## WHAT TO WORK ON
a: In the passage on Southern Plains cotton and irrigation, in what year did the McCormick Company first produce the row-crop tractor?
b: Resume the passage on Southern Plains cotton and irrigation, writing on from its final sentence.

## TEXT EXTRACT
>> BEGIN
Source: US Bureau of the Census (1900-1984).
a. Incomplete data.
b. No data.
N = New Mexico
T= Texas

During and after World War II, an increase in domestic and foreign demand for most commodities, including cotton, encouraged an increase in irrigation and cotton production. The new pumping technology made the deep-water reserves of the Ogallala accessible, opening what appeared at the time to be an endless source. With ample groundwater and a plentiful supply of natural gas, the number of irrigation wells increased at the rate of approximately 2,000 per year for the Southern Plains area (Gordon 1961, 169). But during the years immediately prior to World War II, irrigation expansion had to compete with other technological innovations for capital. The row-crop tractor, first produced by the McCormick Company in 1925, was ideally suited to the light, rock-free soil and flat terrain of the plains (Jones 1959). Efficient utilization of the new tractors required the lister-planter and cultivating equipment. Because the introduction of the tractor coincided with the depression, conversion to tractors did not occur until the latter part of the 1930s. One study, cited in Gordon (1961), showed that 44 per cent of all tractors engaged in cotton production were located in the state of Texas, with the highest concentration found in the Plains area. Mule teams in the fields were rare by 1945.
>> END
## DATA RECORDS
>> BEGIN
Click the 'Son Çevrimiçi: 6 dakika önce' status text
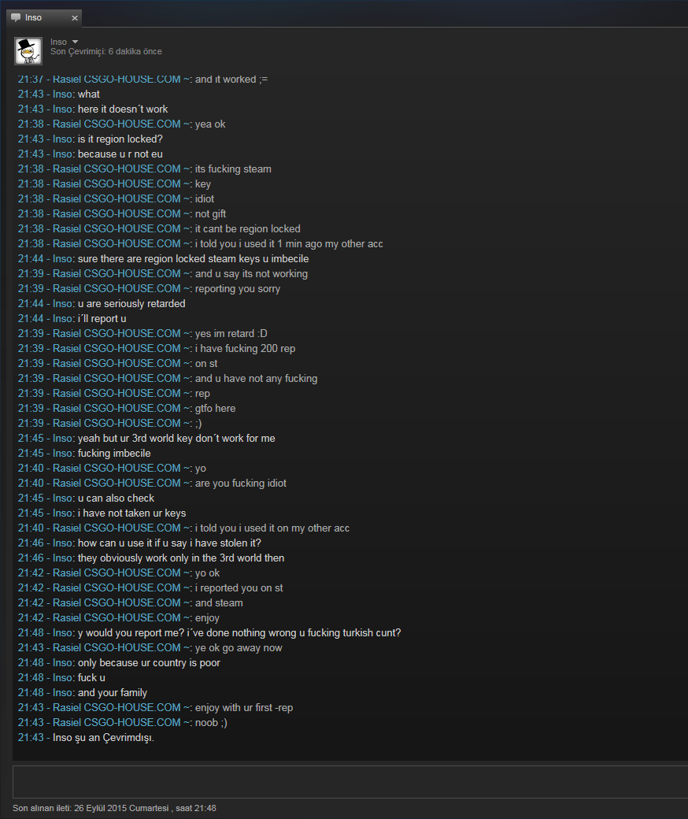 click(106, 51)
>> END
>> BEGIN
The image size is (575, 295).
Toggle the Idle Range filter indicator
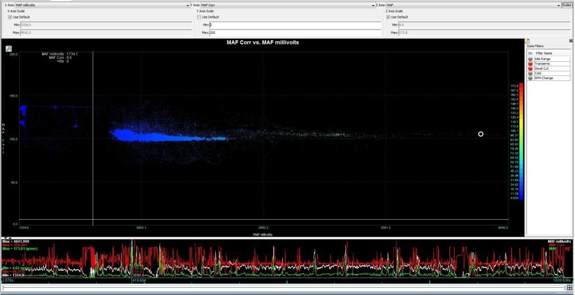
>> END
## EXPECTED ANSWERS
a: 1925

b:
Another important technological change in cotton culture was the invention of mechanical harvesters. Mechanical harvesters were popular even before the labour shortage created by World War II. By 1951, approximately 21,000 were in operation, a sufficient number to harvest all the cotton grown (Jones 1954). In addition, improvements in gin machinery made machine-harvested cotton more practical. Mechanical stripping created problems of trash in the seed cotton as burrs, leaves, stem, and other material were gathered by the machine. Storage of cotton on the field prior to ginning exacerbated the problem. A local person, Ennis E. Moss of Lubbock, invented the lint cleaner in 1950 and began (in 1958) manufacturing machines to clean the lint after ginning.

The Korean War again created an escalated demand for American cotton, and existing surpluses were quickly exhausted. High market prices encouraged planting and irrigation expansion, so, by 1953, there were again surpluses and the Secretary of Agriculture announced marketing quotas for the 1954 crop. Marketing quotas have been in effect ever since. Planting allotments accompanied the marketing quotas and were particularly severe where the most recent development had occurred. The response was to increase fertilizer and other inputs, thus increasing yields on the allowed area. As a result, total yields were barely decreased (see table 6.3). Parity prices virtually guaranteed commercial farmers on the Llano favourable commodity prices for their crops and a substantial profit. Thus, a most productive and profitable agricultural industry developed. Lubbock became a major cotton market and a centre for the processing of cotton and cotton seed (Hill 1986). Cattle-feeding and meat-packing were booming industries, as were agricultural implement and equipment suppliers and manufacturers. The manufacture and installation of irrigation equipment also became big business in the area. The 1950s and 1960s, in short, were the heyday for agricultural producers.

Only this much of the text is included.